Hello Amy, thanks for stopping by. I have thought about tempting my renters back with cash but I'm not sure I like them THAT much. And I am a bit nervous about going in to debt for another home. If I think it will be too stressful, I won't do it.

Lizzie, that is a good idea for the future. I could put 3 homes on the property but I would need 2 more septic systems at $6,000 a piece and run more electrical cable. If I don't end up building something on this land then having 3 rented houses would make my land pay me. Definitely a possibility.

Hi Sharon Rose, it was really tempting to buy one of those houses, especially since the salesmen were so helpful and would take care of all of the details. But I didn't want it for my renters, I wanted it for me! I had to remind myself of my 2 year mortgage plan. Buying a house for myself would make it a 4 or 5 year plan.

Daizy said...

Hey anonymous, what state is that box car in?

Daizy said...

Yes, over the cubicle wall, depreciation has always been my biggest reason for disliking those homes, the other was the cheap materials and craftsmanship. When set-up on land with a garage, porch, and landscaping, they don't decline as quickly but still, no matter how much you do to it, it still has a year attached. That is why I decided it wouldn't be worth it to refurbish the 1980 mobile that is on my property now. No matter what how much money I put in, it is still a 1980 mobile home. On the other hand, I might revisit the refurbishing option again. After all, the 1980 has done all of it's depreciating.

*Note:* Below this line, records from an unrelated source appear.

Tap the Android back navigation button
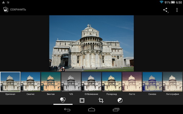This screenshot has width=183, height=114. click(x=67, y=109)
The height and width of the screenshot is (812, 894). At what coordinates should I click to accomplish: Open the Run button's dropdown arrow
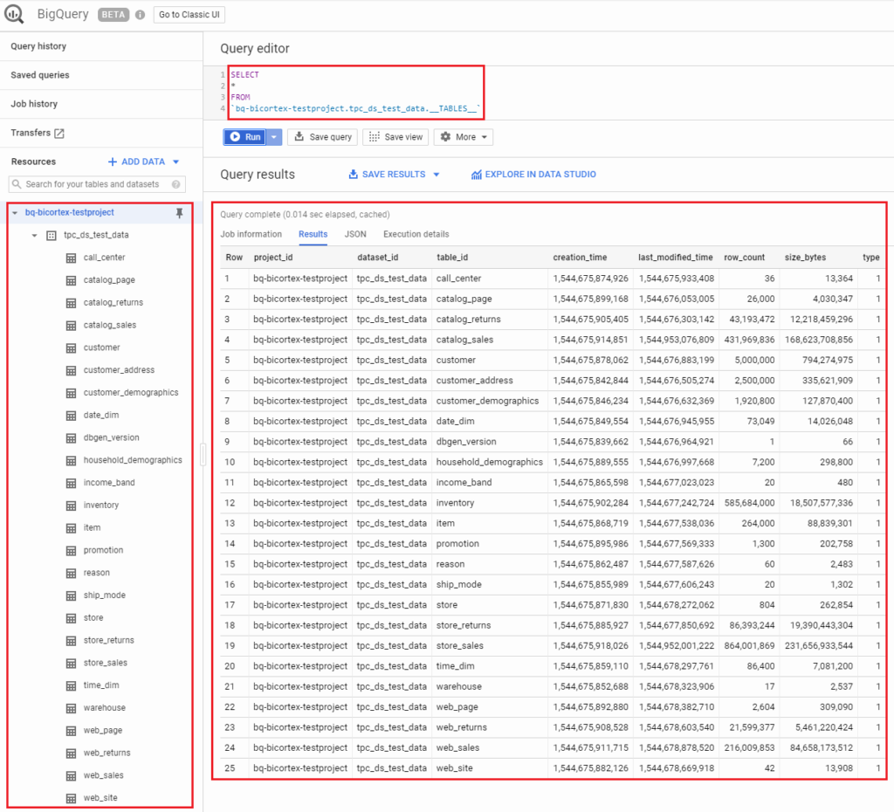point(273,137)
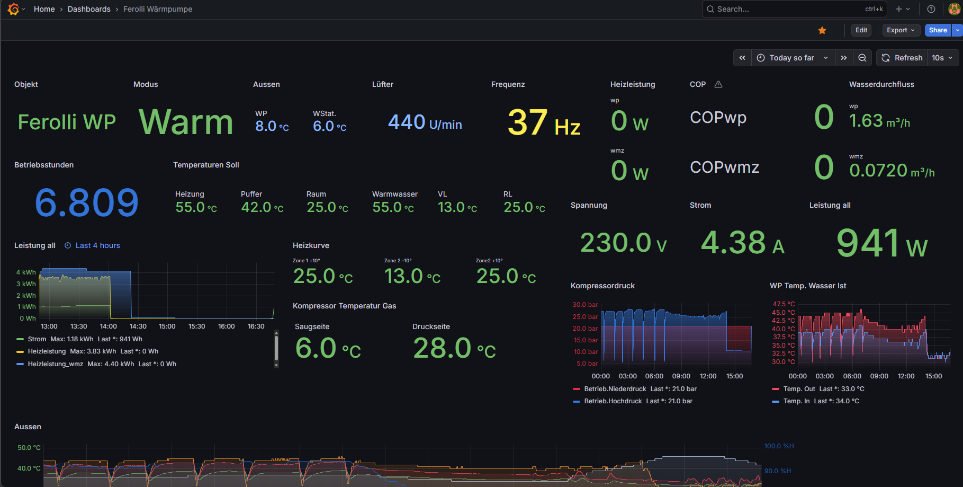Click the Grafana logo icon

click(x=13, y=9)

I'm still looking for a used one from 2000 or above.

Renting out the land is another good idea.

As for water, half of the people have wells, half haul water or have it delivered(and then there's me who just collects rainwater). If I provided a tank and pump, the renters could arrange their own water delivery.

Anonymous said...

New Mexico (Albuquerque). I hear it is really in Rio Rancho. Read about it on a local message board - they were trying to figure out how to get it home and set it up in their front yard. I am pretty sure the City of ABQ would not allow a boxcar in one's front yard, given their stance on water, weeds, bushes, red lights, cell phones, etc, etc Rio Rancho is a different city government. It's just a tad northeast of you.

Anonymous said...

Search on yahoo for 1940's refrigerated box car and scoll down till you find it. I can't find it on craig's list free stuff, but easier to find that way than going back to 9/16 - I just bet it's still available.

I can't cut and paste on my apple lap tap. I've never learned.

Anonymous said...

Take a look at The Complete Buyers Guide to Manufactured Homes and Land by John Grissim.

This book is a comprehensive resource guide for MH Shoppers that explains just how the manufactured home industry operates, how to find a dealer worthy of your trust, how to make the right home selection, and, as important, how to be informed so you can make the right decisions. How to determine the fair price of a home. Smart negotiating tactics, (what not to disclose) and even Deal terms—what to insist be in writing

Exhaustively researched, and with extensive input from both industry insiders and consumer advocates, this guide gives you all the information and tools you will need to successfully find and purchase the right home for you.

Daizy said...

Hey, I found the boxcar
40x9 that would be cool! Too bad I'm not ready to put that plan in to action yet.

Daizy said...

Thanks for the link mfhousing. That must be a popular book. I couldn't find one for less than $29 used on Amazon.